## TASKS
[1] Return the passage from the commentary on the 1918 influenza NS1 experiments that runs from "To conduct such" up to and including "present mouse experiments).", copied word for word.
[2] In the commentary on the 1918 influenza NS1 experiments, what did the great debate of the mid-1970s lead to?

In principle, the NS1 hypothesis (and its alternatives) might be tested
by using similar gene constructs based on flu viruses adapted to other
animal species, including primates, and challenging the corresponding
hosts. Negative results would be as inconclusive as those with the
mouse. Positive results, namely the association of hypervirulence with
a gene sequence borrowed from N1H1–1918, would be a great advance in
medical science and would offer constructive models for the development
of prophylactic and therapeutic measures. They would also induce great
alarm about the potential hazards to human health, if humans were also
susceptible, and the virus might escape. Any such experiments should be
done with strains for which current vaccines are disseminated
widely and have proven effectiveness.
To conduct such experiments with human-adapted strains and challenge to
human subjects as the probative step, is well nigh unthinkable. But
nature is under no such restraint! The current results are a caution to
look closely at the involvement of NS1 (as well as HA and NA) variation
in natural outbreaks in many species and to look out for their
reassortment into human strains. In addition, it might be well to
undertake a special search for close homologues to 1918-NS1 in viruses
circulating in avian and other species, in which they may appear to be
benign in their current hosts (as in the present mouse experiments).
That would be nature's inverse of the current report.
The publication by Basler et al. (4) will attract great
admiration for its technical finesse and will serve as an example of
the fruits from convergence of natural history, field exploration,
clinical insight, and sophisticated molecular wizardry. It also will
awaken anxieties about the obvious opportunities for abuse. The really
fateful step was taken with the very first cultivation of pathogenic
bacteria and viruses a century ago—perhaps most importantly with the
discovery of the concepts of germs and communicable diseases. The
notion of using ever more sophisticated technology for intentionally
constructing or reconstructing ever more pathogenic variants lends
further weight to that anxiety. The great debate of the mid-1970s led
to sensible measures for the regulation of recombinant DNA research.

## EXCERPTED DATA

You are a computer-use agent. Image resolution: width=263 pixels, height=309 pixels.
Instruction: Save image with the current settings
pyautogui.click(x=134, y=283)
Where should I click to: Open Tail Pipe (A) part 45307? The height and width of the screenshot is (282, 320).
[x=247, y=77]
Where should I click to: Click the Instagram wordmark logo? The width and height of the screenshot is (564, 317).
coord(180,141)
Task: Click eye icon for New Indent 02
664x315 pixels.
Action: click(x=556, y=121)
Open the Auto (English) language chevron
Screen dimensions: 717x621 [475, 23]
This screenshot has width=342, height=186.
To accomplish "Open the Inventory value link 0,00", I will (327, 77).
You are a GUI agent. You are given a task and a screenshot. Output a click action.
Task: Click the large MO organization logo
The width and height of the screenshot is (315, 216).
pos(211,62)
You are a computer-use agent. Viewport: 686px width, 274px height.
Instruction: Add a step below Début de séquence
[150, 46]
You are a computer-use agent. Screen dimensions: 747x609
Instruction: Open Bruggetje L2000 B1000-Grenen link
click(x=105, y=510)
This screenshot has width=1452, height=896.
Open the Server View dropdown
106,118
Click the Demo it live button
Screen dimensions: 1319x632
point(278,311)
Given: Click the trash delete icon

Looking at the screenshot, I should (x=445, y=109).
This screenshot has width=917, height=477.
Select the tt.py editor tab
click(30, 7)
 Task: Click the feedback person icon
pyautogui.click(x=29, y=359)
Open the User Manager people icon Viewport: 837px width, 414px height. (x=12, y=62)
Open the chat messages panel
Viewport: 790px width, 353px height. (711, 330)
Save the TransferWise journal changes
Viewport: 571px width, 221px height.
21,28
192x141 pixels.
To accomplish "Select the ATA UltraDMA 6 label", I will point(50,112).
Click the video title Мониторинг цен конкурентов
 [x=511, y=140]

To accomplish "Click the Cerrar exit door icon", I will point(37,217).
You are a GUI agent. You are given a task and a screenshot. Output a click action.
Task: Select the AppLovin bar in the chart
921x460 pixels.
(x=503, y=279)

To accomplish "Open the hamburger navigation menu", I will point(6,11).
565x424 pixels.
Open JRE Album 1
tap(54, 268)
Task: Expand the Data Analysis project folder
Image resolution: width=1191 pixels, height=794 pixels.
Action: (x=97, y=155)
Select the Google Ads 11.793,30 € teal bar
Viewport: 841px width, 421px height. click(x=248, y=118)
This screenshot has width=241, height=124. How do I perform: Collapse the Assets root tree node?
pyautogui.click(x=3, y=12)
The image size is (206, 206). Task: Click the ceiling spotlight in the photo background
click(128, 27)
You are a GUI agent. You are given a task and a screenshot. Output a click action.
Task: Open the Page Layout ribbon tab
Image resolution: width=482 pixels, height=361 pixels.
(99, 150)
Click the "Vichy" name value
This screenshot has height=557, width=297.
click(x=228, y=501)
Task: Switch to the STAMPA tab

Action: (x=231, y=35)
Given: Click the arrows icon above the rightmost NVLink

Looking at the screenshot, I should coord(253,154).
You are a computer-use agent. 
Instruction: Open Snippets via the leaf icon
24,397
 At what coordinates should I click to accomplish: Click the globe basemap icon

## SOLUTION LIST
[1]
To conduct such experiments with human-adapted strains and challenge to
human subjects as the probative step, is well nigh unthinkable. But
nature is under no such restraint! The current results are a caution to
look closely at the involvement of NS1 (as well as HA and NA) variation
in natural outbreaks in many species and to look out for their
reassortment into human strains. In addition, it might be well to
undertake a special search for close homologues to 1918-NS1 in viruses
circulating in avian and other species, in which they may appear to be
benign in their current hosts (as in the present mouse experiments).

[2] Sensible measures for the regulation of recombinant DNA research.